Exercise tasks:
[1] In the text on emerging-market central banking during the pandemic, whose response was the most important among the measures taken by the globally systemic central banks?
[2] Quote the text on emerging-market central banking word for word from "Central banking in" to "of government deficits.".

Text provided:
Central banking in emerging markets has undergone a quiet revolution during the Covid-19 pandemic. Unlike in past crises, they have been able to mimic what central banks in advanced economies have been implementing: counter-cyclical policies with quantitative easing (QE), local-currency asset purchases, interest-rate cuts, and monetization of government deficits.
In the past, such policies would have fueled inflation and downward exchange-rate pressure. Not so this time. With the exception of a few central banks that were already in trouble before the pandemic, emerging-market central banks have been able to use QE to create more room to maneuver in responding to the crisis.
Monetary policies in the advanced economies enabled this change. Their own QE programs have had positive spillover effects, and they have expanded their currency swaps and foreign exchange repurchase (repo) operations in response to the crisis. Among the measures taken by the globally systemic central banks (GSCBs), the US Federal Reserve’s response has been the most important, but swaps and repos by the European Central Bank (ECB) and the People’s Bank of China’s (PBOC) have also had a significant impact at the regional level.
The effects of interest-rate cuts and huge liquidity injections in advanced economies have reached emerging markets as a result of the global search for yield. After an initial market stumble in March, capital flows returned to emerging markets, which have seen high debt issuance in subsequent months. Emerging markets have also been able to reduce their interest rates, and their central banks have started issuing domestic-currency-denominated assets in cases where the market is sufficiently large.

Input data:
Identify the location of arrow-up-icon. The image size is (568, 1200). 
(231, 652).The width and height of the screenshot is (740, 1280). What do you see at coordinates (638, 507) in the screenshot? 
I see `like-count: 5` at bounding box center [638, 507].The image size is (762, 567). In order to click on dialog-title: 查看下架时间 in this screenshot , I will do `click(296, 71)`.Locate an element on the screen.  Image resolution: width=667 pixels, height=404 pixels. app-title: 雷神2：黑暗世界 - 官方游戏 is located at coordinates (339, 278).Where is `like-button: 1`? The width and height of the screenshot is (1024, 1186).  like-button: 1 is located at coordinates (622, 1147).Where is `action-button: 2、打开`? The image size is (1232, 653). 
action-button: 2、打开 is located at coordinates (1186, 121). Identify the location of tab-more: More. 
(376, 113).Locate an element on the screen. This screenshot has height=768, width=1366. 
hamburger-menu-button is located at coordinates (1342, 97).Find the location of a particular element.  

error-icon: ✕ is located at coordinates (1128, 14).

Exercise responses:
[1] The US Federal Reserve's.

[2]
Central banking in emerging markets has undergone a quiet revolution during the Covid-19 pandemic. Unlike in past crises, they have been able to mimic what central banks in advanced economies have been implementing: counter-cyclical policies with quantitative easing (QE), local-currency asset purchases, interest-rate cuts, and monetization of government deficits.